For if-else-statements, a context-sensitive WCET analyzer may determine that the WCEP traverses both the then- and else-part in different execution contexts. In this situation, WCEP switches cannot emerge, since it is known from static WCET analysis that both parts always contribute to the program's WCET. Thus, such an if-else-statement can entirely be declared as part of the invariant path.
In two possible cases, WCET analysis may detect that one of the two paths through the then- or else-part is infeasible - under all circumstances, the WCEP traverses exactly one of the two mutually exclusive paths. The first case occurs if static WCET analysis is able to compute that the condition of the if-else-statement always evaluates to true or false, respectively. One of the two paths is never executed and is thus dead code. This dead code along an infeasible path can be eliminated and the remaining path is part of the invariant path. The second case occurs if the WCET analyzer is unable to statically analyze the condition of the if-else-statement. In this situation, it conservatively assumes that the longest of both alternative paths is the WCEP which is always taken. This is the only situation where a WCEP path switch can occur. Thus, these types of if-else-statements are not part of the invariant path.
Similar to function inlining and loop unrolling, loop unswitching is a typical ACET optimization where a trade-off between the execution time improvement and the resulting code size increase must be taken into account. If shifts loop-invariant if-then- or if-else-statements out of a loop at the cost of loop body duplications. For this reason, loop unswitching cannot be applied exhaustively if strict code size constraints must be met. Rather, potential unswitching candidates should be evaluated beforehand, thus enabling to unswitch only those loops leading to maximal runtime improvement while keeping code size increases minimal. Since the way how loop unswitching is made WCET-aware is very similar to the techniques already used for other WCET-aware optimizations of the WCC compiler and heavily relies on back-annotation of WCET-related data from WCC's back-end into the ICD-C intermediate format, the details of this optimization are omitted here. In contrast to function inlining and loop unrolling, WCET-aware loop unswitching uses the invariant path to avoid superfluous WCEP updates.
An analysis of 42 real-life benchmarks revealed that between 85.4% up to 88.8% of the benchmarks' total WCETs are contributed by pieces of code lying on the invariant path. Thus, only less than 15% of the average benchmarks' WCETs stem from code where WCEP switches may occur.
To show the effectiveness of the invariant path paradigm, the optimization runtimes of WCET-aware loop unswitching were measured for the most interesting of these 42 real-life benchmarks, once with and once without exploiting invariant path information. The 100% line of the above figure corresponds to the optimization time of standard loop unswitching without any WCET heuristics. WCET-aware unswitching without using invariant paths took on average 872% more runtime than standard, WCET-unaware unswitching. Exploiting invariant paths reduces runtimes down to 379% which corresponds to a speed-up by a factor of 2.3.

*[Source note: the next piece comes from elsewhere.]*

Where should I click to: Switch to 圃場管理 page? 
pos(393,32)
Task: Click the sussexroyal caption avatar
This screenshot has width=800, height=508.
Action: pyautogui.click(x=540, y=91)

The next figure above shows the WCET reductions achieved by WCC's loop unswitching. Again, all results are given as a percentage, with 100% corresponding to the WCET of the original benchmark code after dead code elimination. All results are generated assuming an 8 kB I-cache. As can be seen, an average WCET reduction of 10.4% was achieved for all benchmarks. The maximal WCET reduction of 17.3% was achieved for the block benchmark. It contains seven loop-invariant if-then- or if-else-statements executed between 4 and 16 times in the worst case. By unswitching, their execution frequencies could be reduced significantly.